Hal itu disampaikan Yenny dalam webinar 'Halal-Haram Transaksi Kripto’.
Acara itu merupakan hasil kerja sama ILF dengan Wahid Foundation.
"Kaum muslim di berbagai belahan dunia masih menghadapi pro dan kontra dari segi keharaman dan kehalalan kripto," ucap Yenny secara daring, Sabtu (19/6/2021).
Menurut Yenny, banyak yang mengatakan halal, dan menghilangkan gharar karena tidak ada lagi middle man karena orang di tengah-tengah jadi transparan bisa dilihat.
Baca juga: Transaksi Kripto di Indonesia Meonjak Hingga Rp 100 Triliun dalam Sebulan
Di sisi lain banyak yang mengatakan aset kripto haram dan mengandung gharar, yaitu ketidakpastian dalam transaksi, di mana mata uang digital ini volatilitasnya tinggi karena harganya bisa naik dan turun secara drastis.
"Ada lagi yang mengatakan sistem mata uang kripto sebagai alat tukar justru terbebas dari riba, daripada uang di bank konvensional. Jadi tanpa perantara, peer to peer yang terjadi transaksinya. Sementara uang yang biasa kita pakai untuk transaksi, uang kertas itu berjalan berkat ditopang oleh bank sentral. Yang memberi sistem bunga," imbuh Yenny.

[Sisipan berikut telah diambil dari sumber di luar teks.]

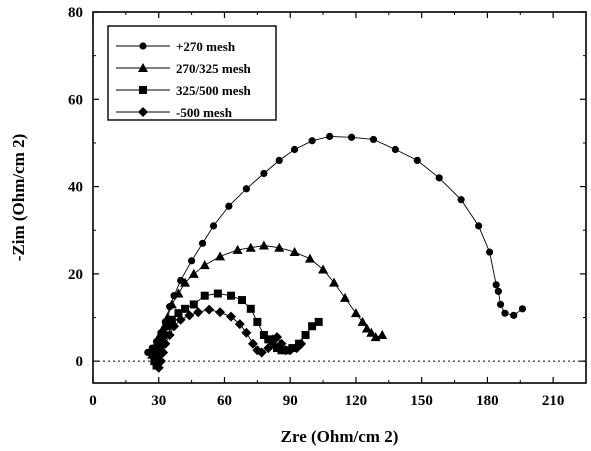 This screenshot has height=451, width=591. Describe the element at coordinates (554, 401) in the screenshot. I see `x-tick-label: 210` at that location.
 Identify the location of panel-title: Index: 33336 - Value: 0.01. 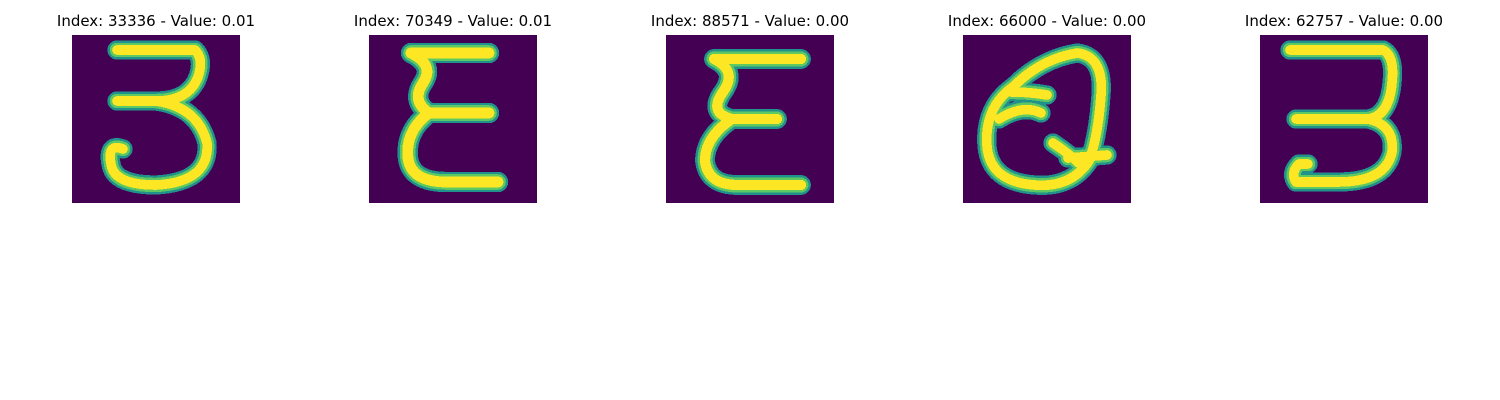
(156, 21).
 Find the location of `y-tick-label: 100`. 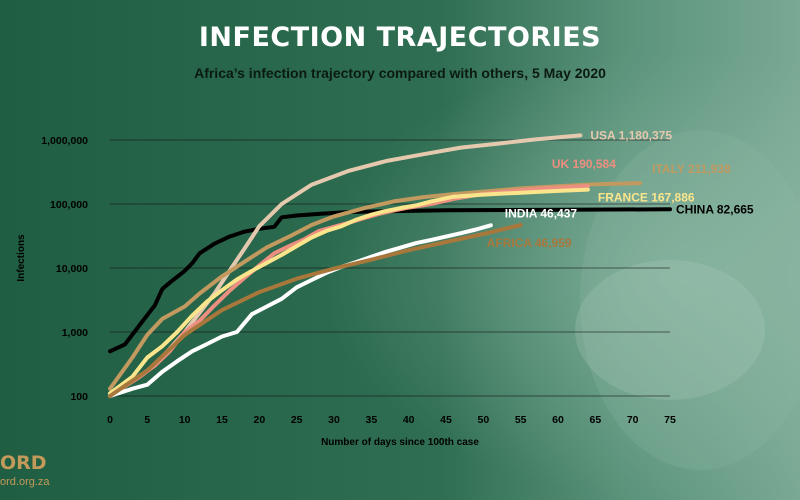

y-tick-label: 100 is located at coordinates (79, 397).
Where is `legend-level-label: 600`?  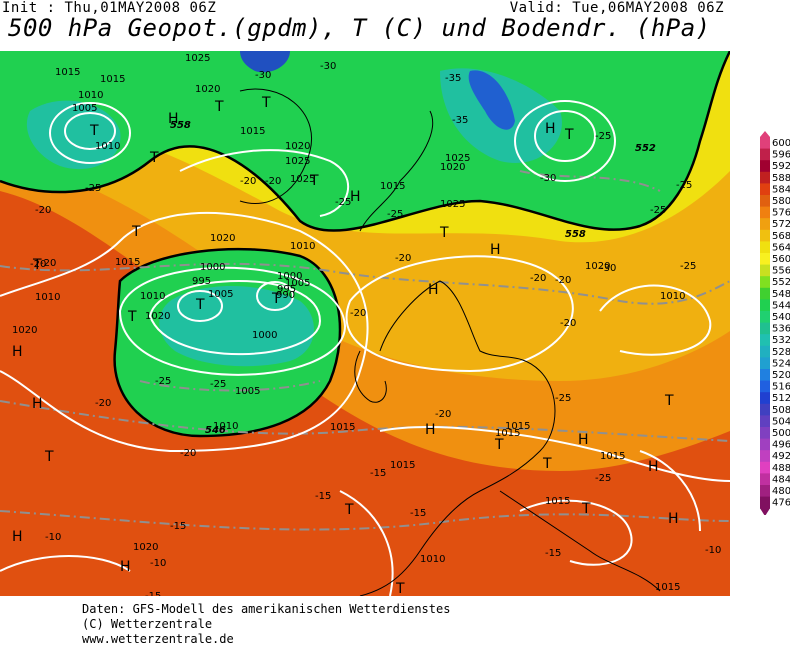 legend-level-label: 600 is located at coordinates (781, 144).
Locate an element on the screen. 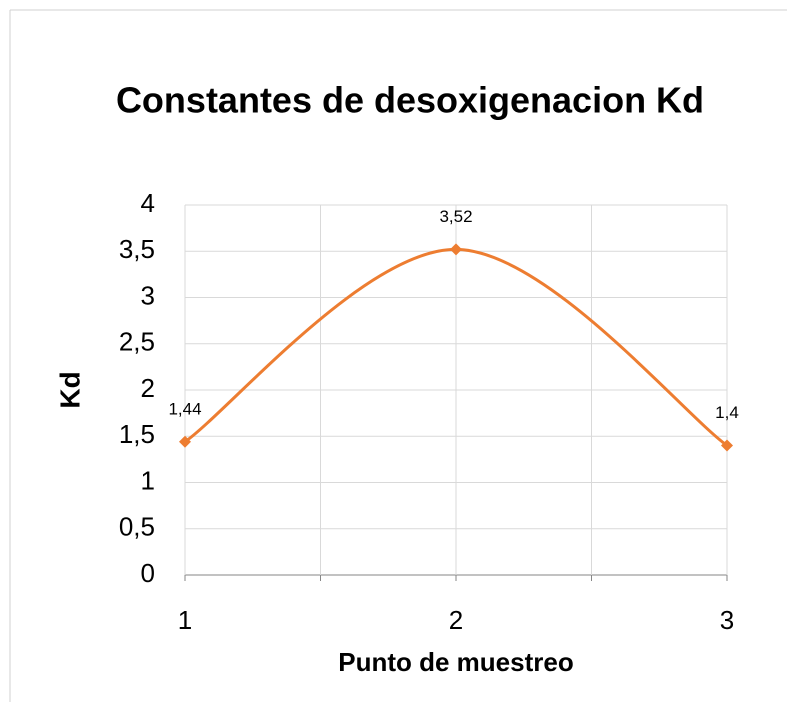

Yenny mengatakan, bagi ILF ini menjadi suatu keharusan untuk bisa membimbing umat agar bisa kemudian bisa melakukan transaksi secara halal, mereka hidup secara syar'i tetap tetapi juga bisa memikirkan nuansa realita kehidupan.
"Jadi yang namanya crypto trading sudaj menjadi bagian anak-anak muda muslim. Penting untuk menunggu rekomendasi atau fatwa dari Bahtsul Masail," tutur Yenny.
Bahtsul Masail yang digelar secara hibrid, offline dan online yang digelar pada hari ini akan melibatkan para kiai dan ulama.
Diantaranya KH Afifuddin Muhadjir, KH Abdul Ghafur Maimoen, Dr. KH. Abdul Moqsith Ghazali, Habib Ali Bahar, Lc. MA, Dr. KH. Asyhar Kholil, dan belasan kiai/ulama lainnya.